Uitspraak 201403349/1/A2


Volledige tekst

201403349/1/A2.
Datum uitspraak: 28 januari 2015

AFDELING
BESTUURSRECHTSPRAAK

Uitspraak op de hoger beroepen van:

1. [appellant sub 1], wonend te Krimpen aan den IJssel,
2. het college van burgemeester en wethouders van Krimpen aan den IJssel,

tegen de uitspraak van de rechtbank Rotterdam van 13 maart 2014 in zaak nr. 13/3582 in het geding tussen:

[appellant sub 1]

en

het college.

Procesverloop

Bij besluit van 14 augustus 2012 heeft het college [appellant sub 1] een tegemoetkoming in planschade toegekend van € 1.100,00, vermeerderd met wettelijke rente.

Bij besluit van 16 april 2013 heeft het college het door [appellant sub 1] daartegen gemaakte bezwaar gegrond verklaard, het besluit van 14 augustus 2012 herroepen en [appellant sub 1] een tegemoetkoming in planschade toegekend van € 5.600,00, vermeerderd met wettelijke rente.

Bij uitspraak van 13 maart 2014 heeft de rechtbank het door [appellant sub 1] daartegen ingestelde beroep gegrond verklaard, het besluit van 16 april 2013 vernietigd, het bezwaar tegen het besluit van 14 augustus 2012 gegrond verklaard, dat besluit herroepen, bepaald dat aan [appellant sub 1] ten laste van de gemeente een tegemoetkoming in planschade wordt toegekend van € 15.600,00, vermeerderd met wettelijke rente, en bepaald dat deze uitspraak in de plaats treedt van het vernietigde besluit.
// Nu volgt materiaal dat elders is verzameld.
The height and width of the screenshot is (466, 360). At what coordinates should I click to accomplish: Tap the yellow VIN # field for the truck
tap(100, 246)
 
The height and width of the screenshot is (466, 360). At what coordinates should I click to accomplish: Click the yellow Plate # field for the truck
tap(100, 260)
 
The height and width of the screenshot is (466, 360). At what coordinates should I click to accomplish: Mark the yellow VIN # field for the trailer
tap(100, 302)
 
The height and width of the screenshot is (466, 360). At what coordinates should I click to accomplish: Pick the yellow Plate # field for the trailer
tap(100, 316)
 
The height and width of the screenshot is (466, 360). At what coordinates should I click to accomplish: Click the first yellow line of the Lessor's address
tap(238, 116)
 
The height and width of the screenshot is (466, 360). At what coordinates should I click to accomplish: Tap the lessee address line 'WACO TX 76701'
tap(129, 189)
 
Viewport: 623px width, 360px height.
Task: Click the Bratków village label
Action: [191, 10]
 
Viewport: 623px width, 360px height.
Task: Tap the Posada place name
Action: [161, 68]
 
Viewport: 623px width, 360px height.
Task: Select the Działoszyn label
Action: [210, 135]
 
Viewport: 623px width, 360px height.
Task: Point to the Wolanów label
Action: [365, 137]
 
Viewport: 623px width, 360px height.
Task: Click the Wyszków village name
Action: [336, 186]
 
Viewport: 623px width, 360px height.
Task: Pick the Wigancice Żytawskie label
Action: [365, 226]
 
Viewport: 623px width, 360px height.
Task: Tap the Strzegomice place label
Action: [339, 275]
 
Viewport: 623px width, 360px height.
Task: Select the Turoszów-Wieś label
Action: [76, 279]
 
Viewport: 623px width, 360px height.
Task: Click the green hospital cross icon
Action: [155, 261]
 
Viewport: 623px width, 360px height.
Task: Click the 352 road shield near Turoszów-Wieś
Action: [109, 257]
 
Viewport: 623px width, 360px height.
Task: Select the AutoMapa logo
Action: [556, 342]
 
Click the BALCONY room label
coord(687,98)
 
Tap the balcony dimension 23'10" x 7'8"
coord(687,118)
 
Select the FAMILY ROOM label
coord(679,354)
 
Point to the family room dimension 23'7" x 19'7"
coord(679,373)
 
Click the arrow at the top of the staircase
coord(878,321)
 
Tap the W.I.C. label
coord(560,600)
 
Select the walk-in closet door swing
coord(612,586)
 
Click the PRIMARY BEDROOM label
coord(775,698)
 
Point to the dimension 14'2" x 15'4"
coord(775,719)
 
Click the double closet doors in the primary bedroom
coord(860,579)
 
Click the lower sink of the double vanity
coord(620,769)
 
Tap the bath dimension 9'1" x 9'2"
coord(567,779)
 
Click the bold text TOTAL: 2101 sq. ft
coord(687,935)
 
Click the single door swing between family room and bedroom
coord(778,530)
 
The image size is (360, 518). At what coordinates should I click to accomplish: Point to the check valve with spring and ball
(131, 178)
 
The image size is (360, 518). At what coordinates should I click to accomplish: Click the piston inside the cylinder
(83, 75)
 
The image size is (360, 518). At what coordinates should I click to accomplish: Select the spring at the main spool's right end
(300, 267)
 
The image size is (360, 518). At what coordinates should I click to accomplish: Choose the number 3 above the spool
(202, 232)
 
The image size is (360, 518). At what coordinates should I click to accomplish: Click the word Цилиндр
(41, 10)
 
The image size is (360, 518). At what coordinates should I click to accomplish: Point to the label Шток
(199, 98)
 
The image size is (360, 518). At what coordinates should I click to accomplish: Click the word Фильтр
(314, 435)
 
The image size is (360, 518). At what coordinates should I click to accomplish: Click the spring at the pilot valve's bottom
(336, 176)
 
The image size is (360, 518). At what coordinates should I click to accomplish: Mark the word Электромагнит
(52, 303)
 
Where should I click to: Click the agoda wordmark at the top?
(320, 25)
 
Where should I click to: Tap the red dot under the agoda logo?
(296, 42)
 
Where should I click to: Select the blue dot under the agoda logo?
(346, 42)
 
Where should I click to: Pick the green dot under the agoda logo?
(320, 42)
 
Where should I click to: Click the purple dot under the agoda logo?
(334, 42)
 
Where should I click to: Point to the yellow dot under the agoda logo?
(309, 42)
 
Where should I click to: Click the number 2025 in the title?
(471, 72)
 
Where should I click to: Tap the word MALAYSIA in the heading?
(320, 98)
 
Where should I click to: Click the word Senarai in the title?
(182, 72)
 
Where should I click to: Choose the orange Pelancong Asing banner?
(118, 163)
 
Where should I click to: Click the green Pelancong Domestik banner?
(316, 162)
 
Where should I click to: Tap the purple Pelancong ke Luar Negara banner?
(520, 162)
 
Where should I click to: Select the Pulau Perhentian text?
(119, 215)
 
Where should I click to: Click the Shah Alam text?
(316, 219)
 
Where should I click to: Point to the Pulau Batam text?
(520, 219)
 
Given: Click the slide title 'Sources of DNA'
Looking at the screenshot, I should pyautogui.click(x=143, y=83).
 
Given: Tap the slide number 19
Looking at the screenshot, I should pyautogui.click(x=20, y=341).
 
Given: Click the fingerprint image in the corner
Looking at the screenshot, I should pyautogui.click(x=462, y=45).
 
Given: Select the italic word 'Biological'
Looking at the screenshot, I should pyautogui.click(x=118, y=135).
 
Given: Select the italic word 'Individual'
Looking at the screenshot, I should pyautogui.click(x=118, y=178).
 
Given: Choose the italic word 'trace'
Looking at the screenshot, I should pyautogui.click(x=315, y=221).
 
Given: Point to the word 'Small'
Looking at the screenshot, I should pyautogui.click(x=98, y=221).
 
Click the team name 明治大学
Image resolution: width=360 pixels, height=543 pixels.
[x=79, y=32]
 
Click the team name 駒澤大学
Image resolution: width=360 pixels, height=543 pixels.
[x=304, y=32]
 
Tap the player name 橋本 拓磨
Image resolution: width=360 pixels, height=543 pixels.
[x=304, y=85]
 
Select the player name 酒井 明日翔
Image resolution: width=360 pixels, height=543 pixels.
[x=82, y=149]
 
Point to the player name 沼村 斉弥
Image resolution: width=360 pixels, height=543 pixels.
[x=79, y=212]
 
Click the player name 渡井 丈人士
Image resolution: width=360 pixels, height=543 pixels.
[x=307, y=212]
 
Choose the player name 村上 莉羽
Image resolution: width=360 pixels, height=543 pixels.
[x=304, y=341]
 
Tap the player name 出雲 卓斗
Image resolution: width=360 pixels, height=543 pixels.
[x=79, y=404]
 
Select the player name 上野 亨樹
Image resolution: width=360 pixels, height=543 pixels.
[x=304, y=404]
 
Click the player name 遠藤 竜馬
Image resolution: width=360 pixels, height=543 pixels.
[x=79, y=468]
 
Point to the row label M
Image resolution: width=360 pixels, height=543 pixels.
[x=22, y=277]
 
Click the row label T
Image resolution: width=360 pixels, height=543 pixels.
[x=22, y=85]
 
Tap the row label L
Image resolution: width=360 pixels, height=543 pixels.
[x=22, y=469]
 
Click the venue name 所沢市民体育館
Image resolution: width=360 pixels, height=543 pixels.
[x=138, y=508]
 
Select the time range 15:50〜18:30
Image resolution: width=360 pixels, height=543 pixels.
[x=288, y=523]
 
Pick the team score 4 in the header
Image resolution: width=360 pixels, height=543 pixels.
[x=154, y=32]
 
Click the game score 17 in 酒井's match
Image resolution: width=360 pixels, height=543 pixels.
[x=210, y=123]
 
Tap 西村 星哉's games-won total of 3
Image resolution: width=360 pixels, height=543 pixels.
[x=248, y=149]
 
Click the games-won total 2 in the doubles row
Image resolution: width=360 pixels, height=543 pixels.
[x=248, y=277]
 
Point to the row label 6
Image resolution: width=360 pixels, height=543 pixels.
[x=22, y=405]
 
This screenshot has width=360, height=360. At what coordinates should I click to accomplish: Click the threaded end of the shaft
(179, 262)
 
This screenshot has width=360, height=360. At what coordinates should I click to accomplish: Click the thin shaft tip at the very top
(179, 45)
Deze uitspraak is aangehecht.

Tegen deze uitspraak heeft [appellant sub 1] hoger beroep ingesteld.

Het college heeft een verweerschrift ingediend en incidenteel hoger beroep ingesteld tegen voormelde uitspraak.

[appellant sub 1] heeft een zienswijze ingediend.

Het college en [appellant sub 1] hebben nadere stukken ingediend.

De Afdeling heeft de zaak ter zitting behandeld op 15 december 2014, waar [appellant sub 1], vergezeld van zijn echtgenote, bijgestaan door mr. C. Billen, werkzaam bij ARAG Rechtsbijstand, en het college, vertegenwoordigd door A.P.F. Jansen en mr. P. Al, beiden werkzaam bij de gemeente, vergezeld van mr. I.M.A.M. de Looij, werkzaam bij de Stichting Adviesbureau Onroerende Zaken (hierna: de SAOZ), zijn verschenen.

Overwegingen

1. Ingevolge artikel 6.1, eerste lid, van de Wet ruimtelijke ordening (hierna: de Wro) kent het college degene die in de vorm van een inkomensderving of een vermindering van de waarde van een onroerende zaak schade lijdt of zal lijden als gevolg van een in het tweede lid genoemde oorzaak, op aanvraag een tegemoetkoming toe, voor zover de schade redelijkerwijs niet voor rekening van de aanvrager behoort te blijven en voor zover de tegemoetkoming niet voldoende anderszins is verzekerd.

Ingevolge het tweede lid, aanhef en onder a, is een oorzaak, als bedoeld in het eerste lid, een bepaling van een bestemmingsplan.

Ingevolge artikel 6.2, eerste lid, blijft binnen het normaal maatschappelijk risico vallende schade voor rekening van de aanvrager.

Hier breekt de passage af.